In the end, I was the substitute.
Basically, the shoe test goes like this (note to our companys risk-management officers: now is the time to go check that pot of boiling water someone left on the galley stove): The tester puts on the test shoes, stands on an angled jig (usually 20 degrees to start), and prays that he doesn’t break his neck. The shoes are tested on two surfaces, teak and nonskid, with each starting out dry, and then shoes are re-tested with the surface wetted down. If the tester doesn’t slip after the first round, the angle of incline is incrementally increased. The highest angle achieved before the tester slips is recorded. The series of tests are repeated with each shoe model, or until someone is bleeding-in which case, testing is suspended until the tester has recovered well enough to try again.
It would be funny, if it wasnt true.
Slip and fall accidents are the number two cause of occupational injury in the U.S., and in few places are the consequences of a slip and fall more serious than aboard a boat. Our previous tests in this area have focused on nonskid deck surfaces and shoes, and Ive never been fully satisfied with how we were able to evaluate either, so I decided to do some more research, hoping to improve our tests.

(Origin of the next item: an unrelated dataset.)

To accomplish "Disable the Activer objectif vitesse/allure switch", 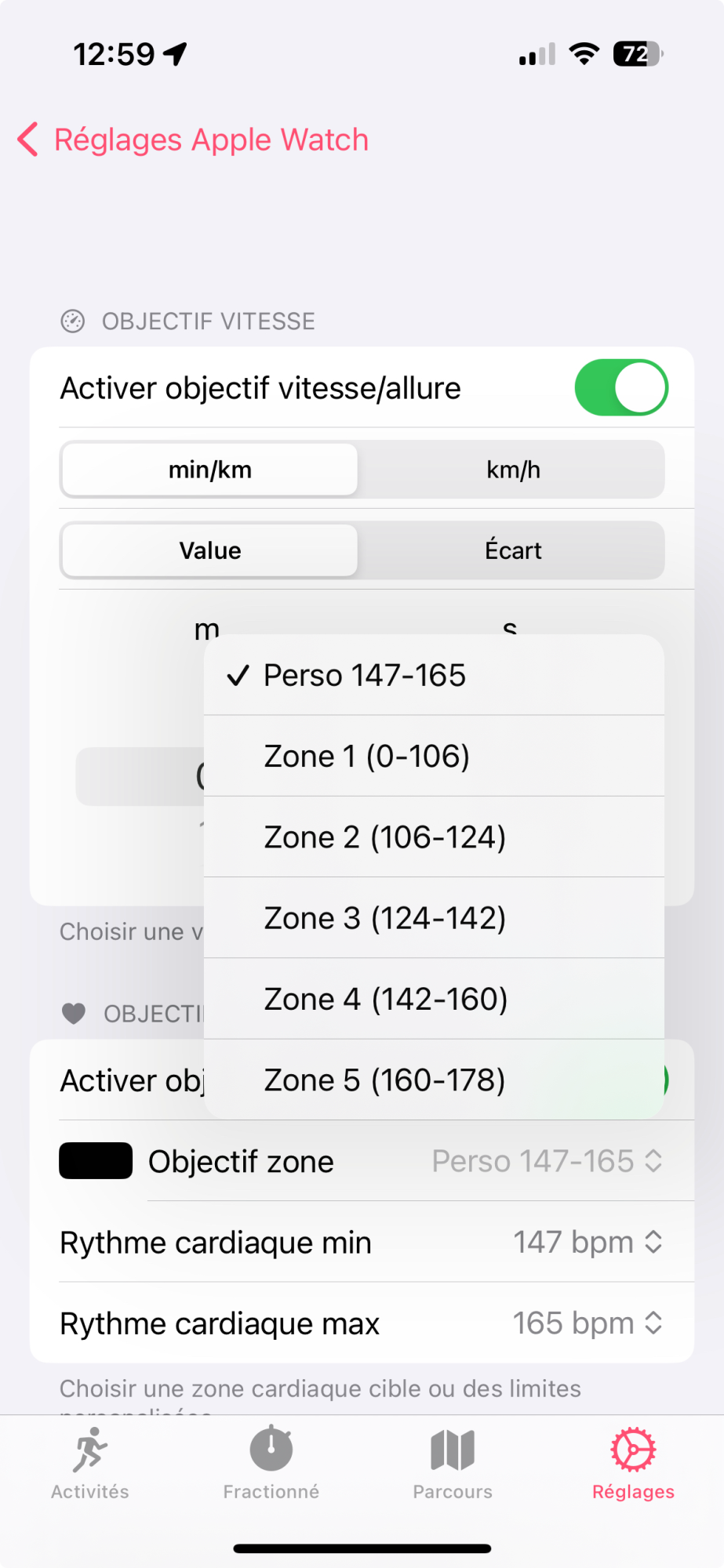I will pos(620,388).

With more than $7 billion in annual costs associated with slip-and-fall injuries in the United States, there is no shortage of shoe studies focusing on slip prevention. A recent report noted that since the 1930s, researchers have used more than 90 different methods and 62 different devices to measure slip resistance. All of these methods attempt to calculate the coefficient of friction by measuring the vertical and/or horizontal force required to induce a slip. However, there has been a long-running dispute among scientists over whether any of these fairly replicate the real-world scenarios workers encounter on the job.
The more I researched the topic, the more I realized that our rudimentary shoe-test protocol is not much different from the type of testing going on in labs around the world. In fact, as Sperry Top-sider product specialist Lee Baxter described to me, one of the latest tests being carried out in Europe sounds almost exactly like what weve been doing . . . except for one thing.
They wear a harness, Baxter said, so if the tester slips, he doesn’t fall and get hurt.
Now they tell me.
In the end, I found the report I was looking for. It was an extensive ergonomic study. Its finding? Stay low, take small, deliberate steps, and youll rarely slip or stumble. Simple as that. Shoes help, but theyre no substitute for this hard-won wisdom: Keep one hand for yourself, one for the ship.